3. Some friends who rent a VM clearly confirm that the above three codes are correctly set and there are still garbled characters. For example, the web page is GB2312 encoding, IE and other browsers open but always recognized as a UTF-8, the web page HEAD has been declared is GB2312, manually modify the browser code to GB2312 after the page shows normal. The cause is that the server Apache sets the server's global default encoding, added the AddDefaultCharset UTF-8 in httpd. conf. At this time, the server will first send an HTTP header to the browser, which has a higher priority than the declarative encoding in the page, and the natural browser will recognize the error. There are two solutions. The administrator needs to add adddefacharcharset GB2312 to the virtual machine in the configuration file to overwrite the global configuration, or configure it in the. htaccess directory.

Contact Us

The content source of this page is from Internet, which doesn't represent Alibaba Cloud's opinion; products and services mentioned on that page don't have any relationship with Alibaba Cloud. If the content of the page makes you feel confusing, please write us an email, we will handle the problem within 5 days after receiving your email.

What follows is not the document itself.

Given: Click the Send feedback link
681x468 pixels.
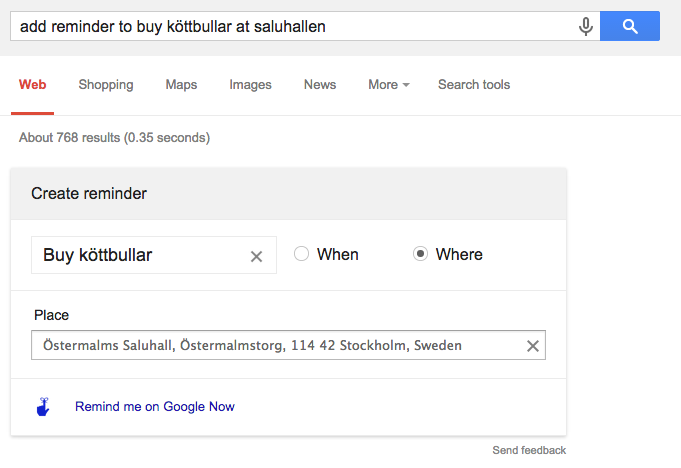Looking at the screenshot, I should click(x=529, y=451).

If you find any instances of plagiarism from the community, please send an email to: info-contact@alibabacloud.com and provide relevant evidence. A staff member will contact you within 5 working days.

A Free Trial That Lets You Build Big!

Start building with 50+ products and up to 12 months usage for Elastic Compute Service

  • Sales Support

    1 on 1 presale consultation

  • After-Sales Support

    24/7 Technical Support 6 Free Tickets per Quarter Faster Response

  • Alibaba Cloud offers highly flexible support services tailored to meet your exact needs.